**Exercise description**
Search the data for "text". Each line containing it is to be copied.

**Stored records**
◇ ◇ ◇ ◇ ◇ ◇ ◇

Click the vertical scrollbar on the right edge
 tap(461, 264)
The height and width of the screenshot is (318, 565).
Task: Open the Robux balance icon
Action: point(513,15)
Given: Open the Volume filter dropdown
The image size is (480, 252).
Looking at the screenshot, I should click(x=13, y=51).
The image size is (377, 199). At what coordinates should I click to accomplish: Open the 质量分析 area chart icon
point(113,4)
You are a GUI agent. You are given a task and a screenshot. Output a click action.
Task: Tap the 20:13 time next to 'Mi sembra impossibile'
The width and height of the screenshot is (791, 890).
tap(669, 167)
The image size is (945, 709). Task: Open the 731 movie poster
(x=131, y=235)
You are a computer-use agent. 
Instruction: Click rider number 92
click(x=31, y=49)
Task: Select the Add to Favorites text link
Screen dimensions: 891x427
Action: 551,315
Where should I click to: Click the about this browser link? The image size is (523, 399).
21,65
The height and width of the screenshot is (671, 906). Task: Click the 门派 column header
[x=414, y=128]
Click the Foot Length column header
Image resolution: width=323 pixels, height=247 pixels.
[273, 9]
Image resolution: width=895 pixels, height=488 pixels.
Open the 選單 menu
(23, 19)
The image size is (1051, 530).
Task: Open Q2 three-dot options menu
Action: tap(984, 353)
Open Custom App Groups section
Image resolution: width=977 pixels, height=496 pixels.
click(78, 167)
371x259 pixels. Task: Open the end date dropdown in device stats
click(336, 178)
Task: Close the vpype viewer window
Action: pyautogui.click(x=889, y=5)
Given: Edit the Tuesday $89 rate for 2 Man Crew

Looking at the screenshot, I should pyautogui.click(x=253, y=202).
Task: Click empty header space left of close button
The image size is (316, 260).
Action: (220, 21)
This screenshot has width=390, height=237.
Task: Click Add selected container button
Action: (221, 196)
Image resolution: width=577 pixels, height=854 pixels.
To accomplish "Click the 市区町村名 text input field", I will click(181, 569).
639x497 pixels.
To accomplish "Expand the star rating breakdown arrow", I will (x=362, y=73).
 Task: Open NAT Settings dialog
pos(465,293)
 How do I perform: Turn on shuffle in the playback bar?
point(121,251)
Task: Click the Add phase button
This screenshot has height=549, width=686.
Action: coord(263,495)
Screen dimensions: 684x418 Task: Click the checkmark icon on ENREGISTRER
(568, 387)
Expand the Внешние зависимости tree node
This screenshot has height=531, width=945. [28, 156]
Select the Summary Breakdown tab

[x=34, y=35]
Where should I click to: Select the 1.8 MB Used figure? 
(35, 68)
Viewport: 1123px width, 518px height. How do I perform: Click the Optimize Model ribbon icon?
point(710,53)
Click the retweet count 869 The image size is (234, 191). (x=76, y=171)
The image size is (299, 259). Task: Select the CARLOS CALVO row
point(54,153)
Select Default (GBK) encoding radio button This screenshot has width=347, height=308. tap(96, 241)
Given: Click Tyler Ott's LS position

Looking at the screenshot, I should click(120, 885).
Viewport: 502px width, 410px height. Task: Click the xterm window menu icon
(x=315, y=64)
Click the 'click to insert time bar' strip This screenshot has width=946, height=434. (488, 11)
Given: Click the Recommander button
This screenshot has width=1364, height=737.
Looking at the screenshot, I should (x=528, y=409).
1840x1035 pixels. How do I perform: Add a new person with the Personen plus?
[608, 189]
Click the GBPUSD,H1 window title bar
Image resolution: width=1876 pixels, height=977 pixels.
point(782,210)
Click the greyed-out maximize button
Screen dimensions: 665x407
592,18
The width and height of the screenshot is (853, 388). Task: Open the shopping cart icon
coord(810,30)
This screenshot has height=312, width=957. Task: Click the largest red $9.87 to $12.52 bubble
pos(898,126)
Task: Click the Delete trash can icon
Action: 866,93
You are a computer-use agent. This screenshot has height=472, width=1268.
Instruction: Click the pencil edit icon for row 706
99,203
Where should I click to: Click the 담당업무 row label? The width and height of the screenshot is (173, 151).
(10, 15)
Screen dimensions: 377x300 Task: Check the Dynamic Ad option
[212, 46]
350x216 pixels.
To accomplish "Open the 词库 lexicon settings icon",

◇ ◇ ◇ ◇ ◇ ◇ ◇

**Response box**
Task: Select the Add to Favorites text link
To accomplish "Click the 市区町村名 text input field", I will click(181, 569).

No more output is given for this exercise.